歌舞伎座で通し狂言『天一坊大岡政談(てんいちぼうおおおかせいだん)』を拝見しました。
配役
大岡越前守:尾上松緑(音羽屋)
山内伊賀亮:片岡愛之助(松島屋)
池田大助:坂東亀蔵(音羽屋)
平石治右衛門:中村歌昇(播磨屋)
下男久助:坂東巳之助(大和屋)
下女お霜:坂東新悟(大和屋)
近習金吾:市川男寅(滝野屋)
同 新蔵:中村鷹之資(天王寺屋)
嫡子忠右衛門:尾上左近(音羽屋)
藤井左京:市川青虎(澤瀉屋)
名主甚右衛門:市川寿猿(澤瀉屋)
お三:市川笑三郎(澤瀉屋)
伊賀亮女房おさみ:市川笑也(澤瀉屋)
赤川大膳:市川猿弥(澤瀉屋)
僧天忠:市川男女蔵(滝野屋)
吉田三五郎:中村松江(加賀屋)
大岡妻小沢:市川門之助(滝野屋)
天一坊/法澤:市川猿之助(澤瀉屋)
「紀州平野村お三住居の場」から。新悟君、久々に見た気が、毎度可憐なお声に癒されます。巳之助君とのコンビは既視感あるなと思ったら二月の『鼠小僧次郎吉』と同じか。猿之助さん演じる法澤の出囃子?のうさぎの唄?、うさぎの耳は何故長い〜って可愛らし過ぎる。吉宗の子になりすます計画を思いつくまでの法澤は凄い良い人な感じ。人は何かのきっかけで悪になるという恐さを感じます。笑三郎さんのお三婆ちゃんはとてもチャーミングで素敵。調子に乗ってべらべら喋ってしまう感じも巧い。酔って寝てしまったお三が絞め殺される直前で幕。「紀州加太の浦の場」「美濃国長洞常楽院本堂の場」と続き、天一坊に化けるまでの話が前半。猫いらずでイチコロのネズミ、ぴちぴち新鮮な鯉も可愛かったな。

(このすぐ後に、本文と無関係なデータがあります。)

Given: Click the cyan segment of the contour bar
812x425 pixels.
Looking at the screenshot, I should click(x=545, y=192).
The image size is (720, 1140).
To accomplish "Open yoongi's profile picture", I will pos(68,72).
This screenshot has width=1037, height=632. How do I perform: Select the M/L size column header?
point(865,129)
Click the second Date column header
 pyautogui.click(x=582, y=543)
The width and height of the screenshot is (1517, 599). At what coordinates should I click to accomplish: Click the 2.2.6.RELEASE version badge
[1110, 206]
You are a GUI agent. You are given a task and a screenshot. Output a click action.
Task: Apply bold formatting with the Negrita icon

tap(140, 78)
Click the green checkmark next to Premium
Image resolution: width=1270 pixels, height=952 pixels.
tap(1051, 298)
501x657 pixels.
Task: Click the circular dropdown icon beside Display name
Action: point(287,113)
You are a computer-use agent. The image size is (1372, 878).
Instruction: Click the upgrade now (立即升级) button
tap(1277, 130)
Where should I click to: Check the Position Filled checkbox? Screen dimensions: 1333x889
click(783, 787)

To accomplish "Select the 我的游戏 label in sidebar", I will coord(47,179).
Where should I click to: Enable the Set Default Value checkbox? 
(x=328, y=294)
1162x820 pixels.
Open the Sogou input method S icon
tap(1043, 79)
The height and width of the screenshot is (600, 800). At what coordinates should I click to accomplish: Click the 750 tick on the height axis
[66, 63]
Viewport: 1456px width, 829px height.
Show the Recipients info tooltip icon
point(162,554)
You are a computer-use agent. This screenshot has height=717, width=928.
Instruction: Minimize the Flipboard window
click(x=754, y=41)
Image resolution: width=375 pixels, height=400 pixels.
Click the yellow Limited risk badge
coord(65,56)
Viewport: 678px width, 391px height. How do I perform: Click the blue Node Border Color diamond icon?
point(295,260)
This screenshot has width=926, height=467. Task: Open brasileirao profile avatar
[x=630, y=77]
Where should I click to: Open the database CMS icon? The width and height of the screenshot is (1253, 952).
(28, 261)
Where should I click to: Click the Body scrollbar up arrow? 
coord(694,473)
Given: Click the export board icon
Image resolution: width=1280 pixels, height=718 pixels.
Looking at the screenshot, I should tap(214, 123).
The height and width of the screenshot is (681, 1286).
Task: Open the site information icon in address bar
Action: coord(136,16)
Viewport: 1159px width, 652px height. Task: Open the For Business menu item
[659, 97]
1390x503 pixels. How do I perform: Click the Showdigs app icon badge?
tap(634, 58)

「奉行屋敷内広書院の場」でやっと大岡越前守登場、松緑さん少しお痩せになったでしょうか、良い感じ。わかりにく「網代問答」は、超偉い人(一品親王)しか使っちゃいけない飴色網代を宰相ごときが使うとは何事か、という大岡越前の問いに、伊賀亮は、これは朱塗りの上に黒漆を塗ったもので、故事に基づき、まだ素性がはっきりしない天一坊の立場を表現したもの、と答える、感じか。難解。続く「大岡邸奥の間の場」ではいきなる妻子ともども切腹のピンチ、絶対大丈夫とわかってはいるけどドキドキしてしまいます。頼れる家臣池田大助が証拠を掴み戻ってくる場面は心底ホッと。亀蔵さん、とても良いお役。「もう死ななくていいんですね」という嫡子忠右衛門の言葉は、客席の気持ちに寄り添い笑いが。「大岡役宅奥殿の場」で天一坊一味の捌きが下りますが、伊賀亮は既に切腹。潔い。最後は天一坊が上手から下手にゆっくり歩きながら幕というのも珍しいかも。
猿之助さんは芸達者だし、面白くはあったのですが、クライマックスである網代問答もキリキリした緊張感が伝わってこず、いまいち締まらない感じで、猿弥さん、笑也さん、青虎君の活躍の場が少なかったのが残念。いつか完全版見てみたいな〜。今週末の第二部も楽しみにしています!